シーリングうってみたり、アルミテープ貼ってみたり。



ペンキをローラーでころころと。
軒先ぎりぎり、コワいコワい。





隣を見れば、あらら大家さん。
そっちの棟はもとのわれわれの工場。半分で仕切っていた反対側も家具屋さん。

なんだよ、大家さん、塗れるんじゃないか、こっちも塗ってくれよ。




「大家さん、大変だね。

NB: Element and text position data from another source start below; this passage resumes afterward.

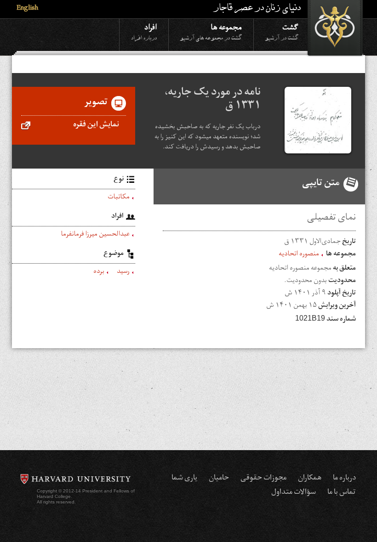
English (27, 9)
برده (98, 272)
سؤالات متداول (293, 493)
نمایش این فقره (96, 125)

この屋根いつ塗ったの?」

「んー、忘れたわ。10年前くらいか??」

「もうずいぶん傷んでるよ!」

「もう年とって手入れできないから、お前ら来るの待ってたんだわ、若いヤツらペンキ塗ってくれるから!」

「いやいや、待ってるうちに年取ったんでしょ!」




「お前ら違う、二列づつ塗れ、下から上にだー。ひだのとこは刷毛で塗ってよ、そしたらローラーだー!刷毛は貸してやるからよー」



うるせぇなぁ。




でも僕は大家さん大好きで。
普段からなんだかんだ面倒見てくれて、業界の昔話は面白くて。

大家さん、たぶん75歳くらいか、ずっと元気でいて欲しい。

2013年10月17日木曜日

H-SOFA 3P

好評をいただいているH-SOFAの3シーターを。







製作は圧倒的に2Pが多いが。3人掛けになって幅広になると、豪華さが増す。

基本的には2Pと同じだが、一度に3人座る事をふまえて補強している。
前幕板を5ミリ広くして、内側に鉄板を仕込んでいる。


さて、ツートンカラーのシーティングの評判はとても良いが。
しかし単色の潔い美しさも。

カバーリングタイプなので、替えのカバーを購入頂けば季節や気分で衣替えを。
部屋に占める面積が大きいので、カラーを変えることによって部屋の印象は大きく変えることができる。

ファブリックは全70色程度。組み合わせは無限だ。



納品は実は7月。
暑かった今年、凍える今となっては懐かしい。